Material provided:

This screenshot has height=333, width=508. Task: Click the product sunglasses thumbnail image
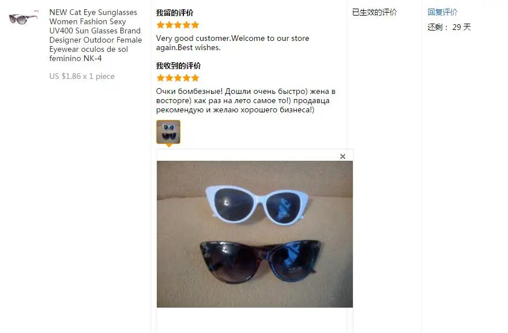point(23,18)
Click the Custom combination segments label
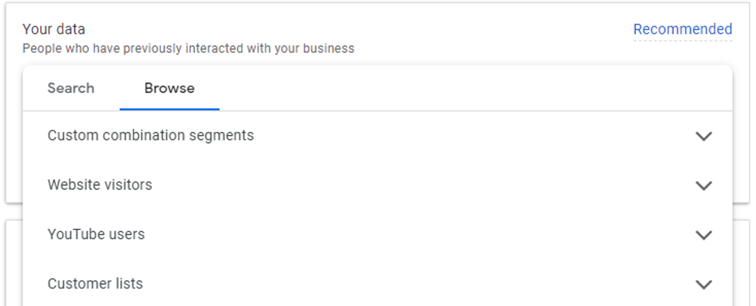 pyautogui.click(x=151, y=136)
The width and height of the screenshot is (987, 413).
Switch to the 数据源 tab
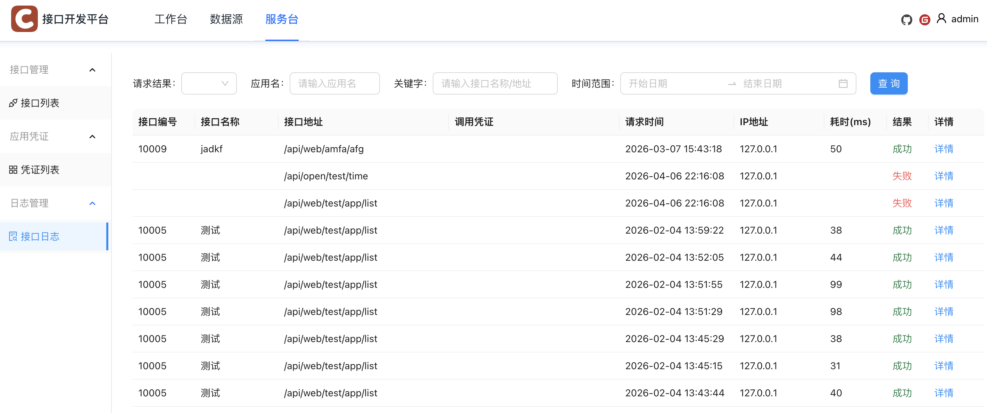pos(226,19)
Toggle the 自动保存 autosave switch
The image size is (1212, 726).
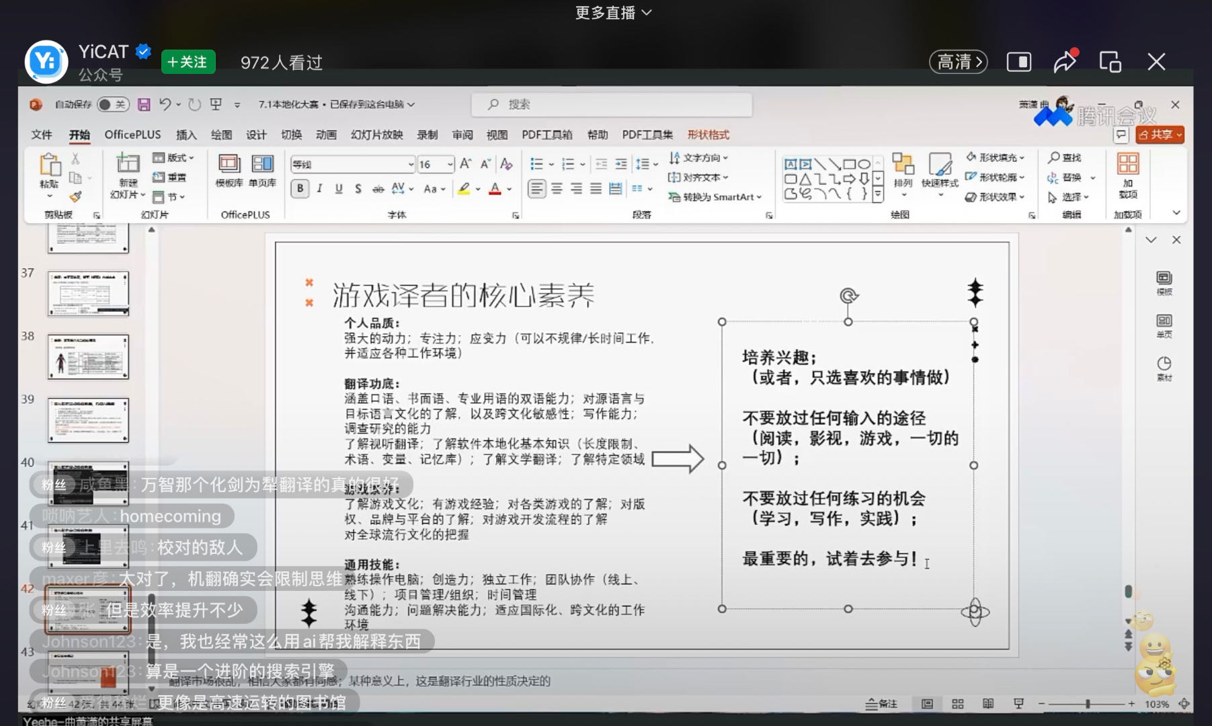point(112,104)
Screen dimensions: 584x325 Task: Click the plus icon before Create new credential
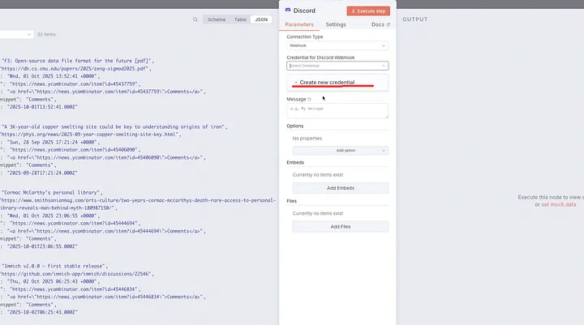296,83
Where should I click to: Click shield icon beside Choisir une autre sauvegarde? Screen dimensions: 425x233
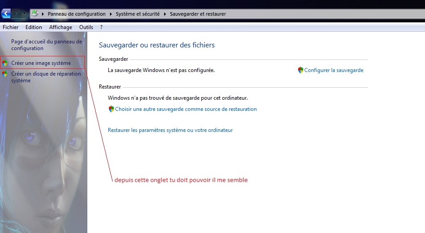tap(111, 109)
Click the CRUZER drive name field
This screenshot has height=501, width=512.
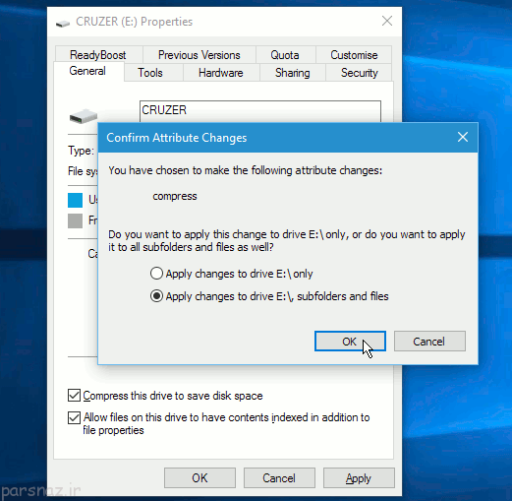coord(260,111)
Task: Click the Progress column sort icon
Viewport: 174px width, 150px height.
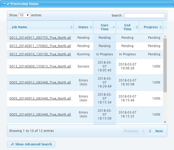Action: point(160,27)
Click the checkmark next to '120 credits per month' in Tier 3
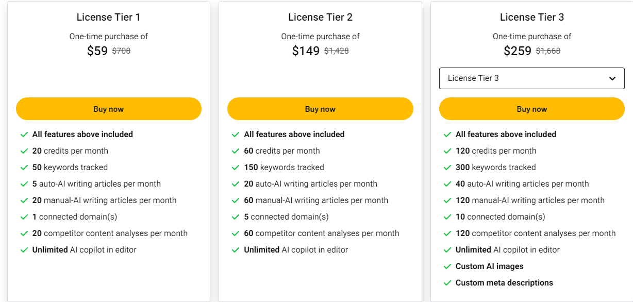Image resolution: width=633 pixels, height=302 pixels. (447, 150)
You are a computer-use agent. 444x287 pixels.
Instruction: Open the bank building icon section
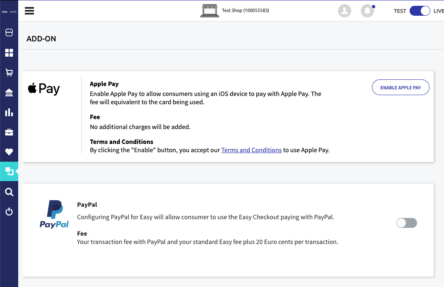pyautogui.click(x=9, y=93)
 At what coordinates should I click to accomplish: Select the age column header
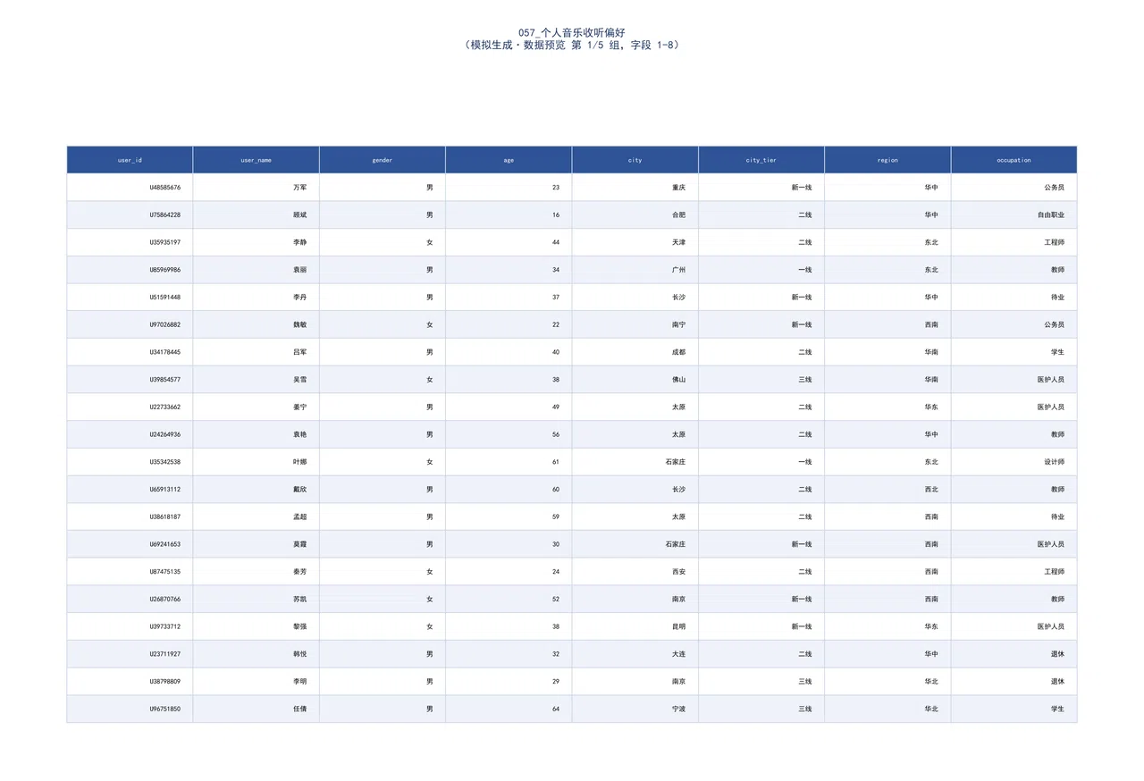click(x=509, y=160)
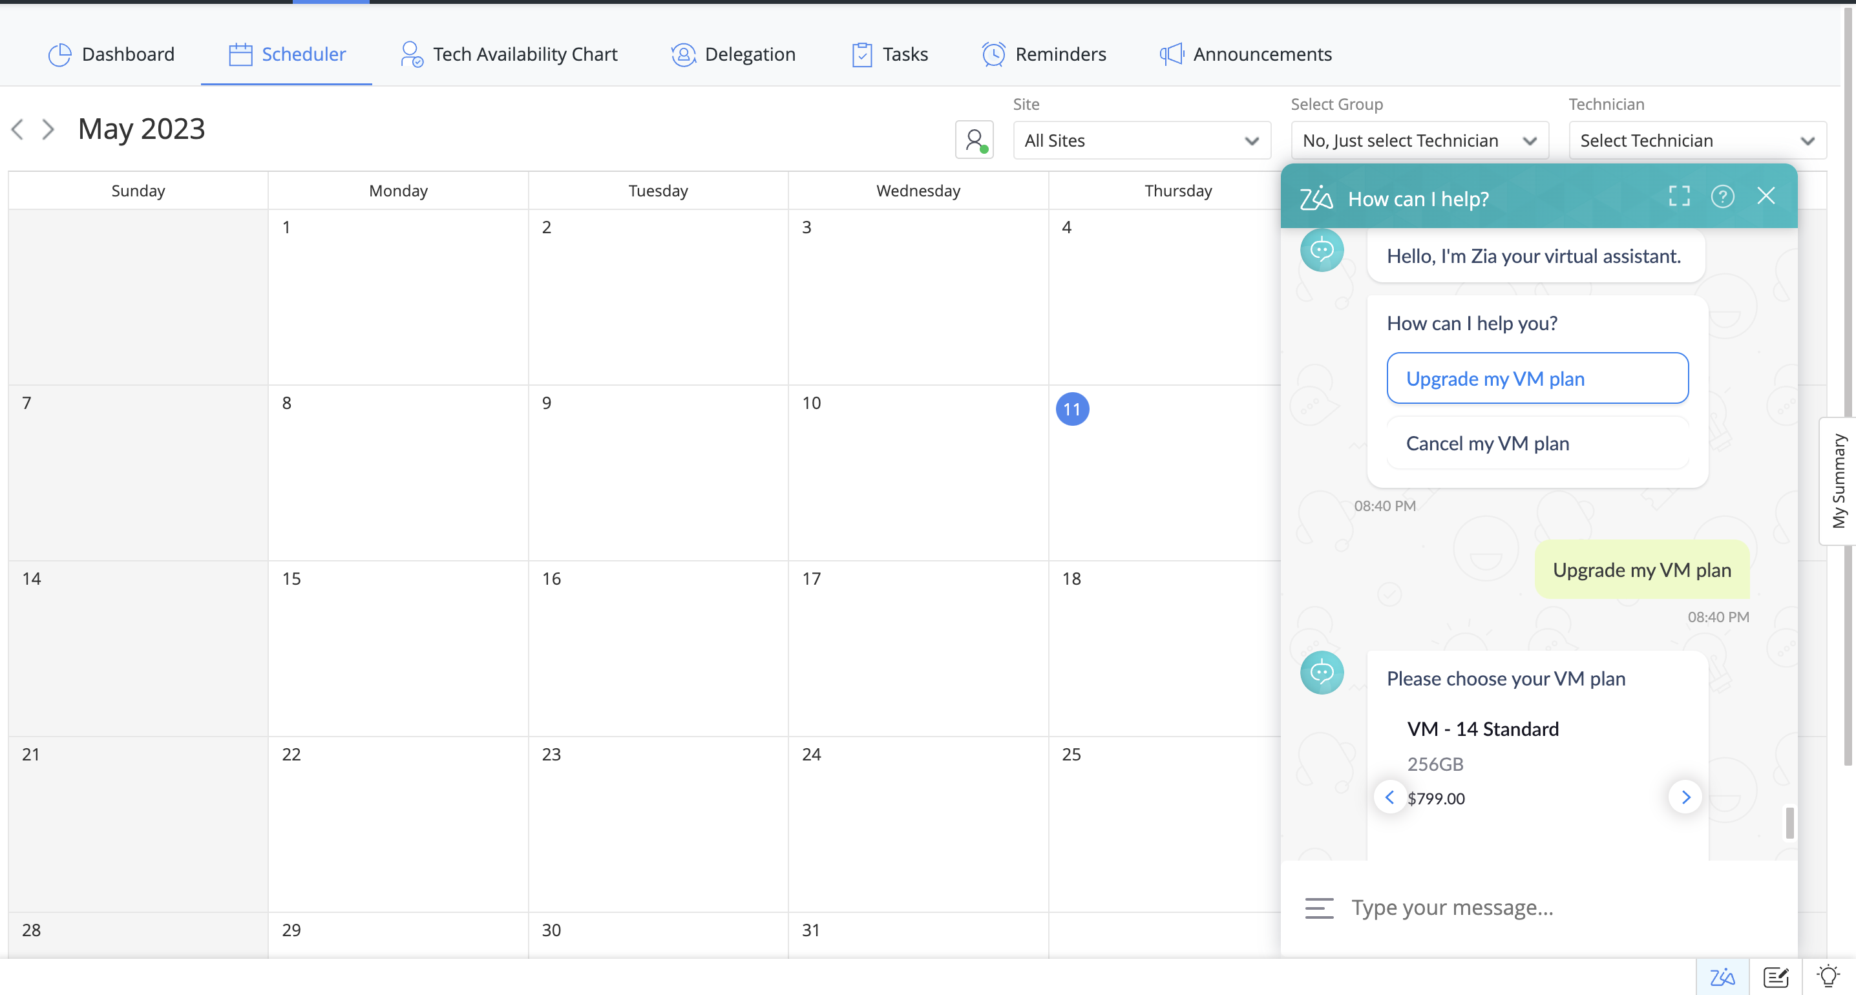
Task: Expand the Zia chat window to fullscreen
Action: (1679, 196)
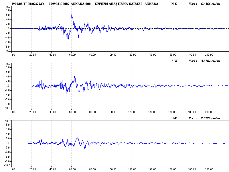229x172 pixels.
Task: Click the 10.0 amplitude label on N-S axis
Action: (8, 6)
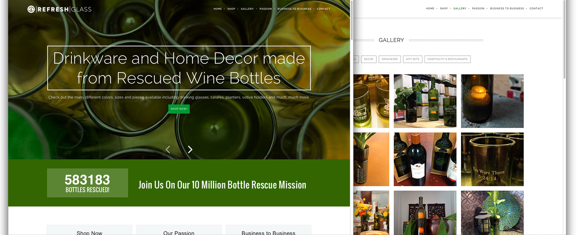Select Business to Business in left nav
The image size is (578, 235).
(x=294, y=9)
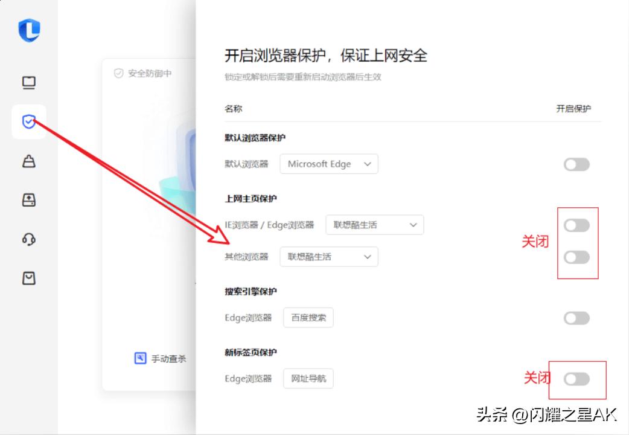Select the shield security protection sidebar icon
Screen dimensions: 629x435
point(29,122)
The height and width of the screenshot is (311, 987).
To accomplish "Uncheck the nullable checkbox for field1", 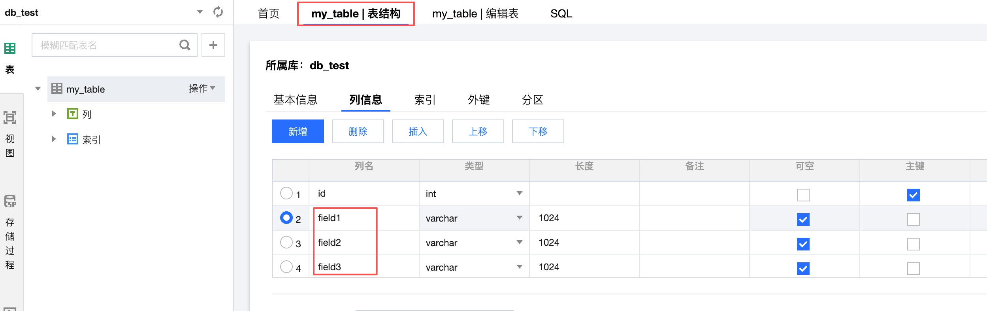I will click(803, 219).
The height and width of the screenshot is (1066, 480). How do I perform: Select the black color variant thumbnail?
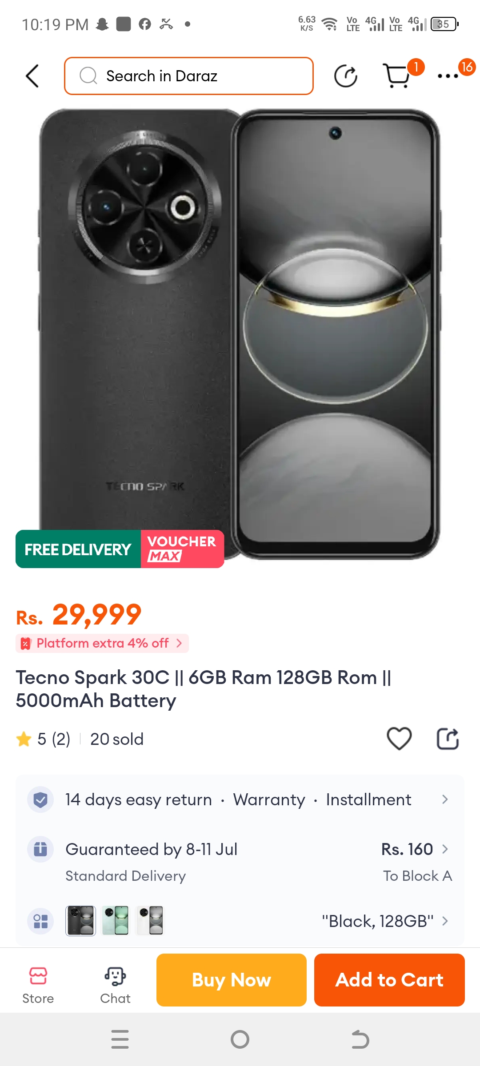tap(80, 921)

Directive:
Update the records starting with the line that contains "Where should I" and continuing through the line that contains "Image resolution: width=633", replacing "sort icon" with "filter icon" and leaving everything else unchanged. Reproduce only those lines, omitting the pictures.

Task output:
Where should I click to: Click shield icon beside Choisir une autre sauvegarde? Screen dimensions: 425x233
tap(111, 109)
Click the CRUZER drive name field
This screenshot has height=501, width=512.
coord(260,111)
Task: Click the Progress column filter icon
Viewport: 174px width, 150px height.
Action: point(160,27)
Click the checkmark next to '120 credits per month' in Tier 3
Image resolution: width=633 pixels, height=302 pixels. (447, 150)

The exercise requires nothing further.